How had she not recognized the boy she used to wait for by the edge of the pond?  “John!  The boy who I always wished would kiss me at the pond?”

He smiled, “Really?  I never knew that, you were so busy climbing trees and looking for black raspberries, I could never keep up with you.”

“Honestly, I haven’t thought about that in years, but now that you are here all I can think about is all the fun we used to have.”

He smiled again, “I remember, all of it.  I heard from Jerry that you were coming, I am sorry about your Grandfather passing.”

“Who is Jerry?”

“He’s the cemetery sexton, your Mother mentioned to him that you would be taking care of the house.”

She wondered if she had rolled her eyes when John mentioned her Mother, “She always has a plan and how convenient for her this is something I do for a living.”

“Anyway, I am glad you are here and if you need any help, you know where to find me.  You look like him you know?  Like Francis, but with better legs and a sunny disposition.”

“I am surprised, no one has ever mentioned that I look like anyone in my family.”

“You do.  I spent quite a bit of time with Francis the last couple of years.  He liked baseball, I would stop in and we would listen to the game and have a couple of beers.”

“I am thankful that you did.”

“I am on my way to town, will you be here for a while?”

“I will be around, I think the black raspberries are about ready, maybe we should take a walk down by the pond sometime?”

He was still boy enough to blush, “That sounds great, for safety reasons I will go along, to make sure you don’t fall out of a tree.”

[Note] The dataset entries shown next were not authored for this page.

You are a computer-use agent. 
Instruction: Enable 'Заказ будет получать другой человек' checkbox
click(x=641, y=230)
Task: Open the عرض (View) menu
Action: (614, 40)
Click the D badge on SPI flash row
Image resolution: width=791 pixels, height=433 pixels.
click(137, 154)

As he walked to his truck, he yelled back, “Hey!  I have a box of your Grandma Annie’s things my Grandma kept for years and years.  I have no idea what’s in it, you know how girlfriends are.  Stop up and get it sometime or I will bring it down.”

As he drove away, the girl in me looked forward to seeing him again, sooner than later.  There was an old mirror on the back porch and I caught my reflection on the way back inside, did I really look like him?  No matter how hard my Mother had tried to distance herself from this place and her Father, it was funny to think that her own daughter resembled him in some way.  Was I dismantling their lives or discovering mine?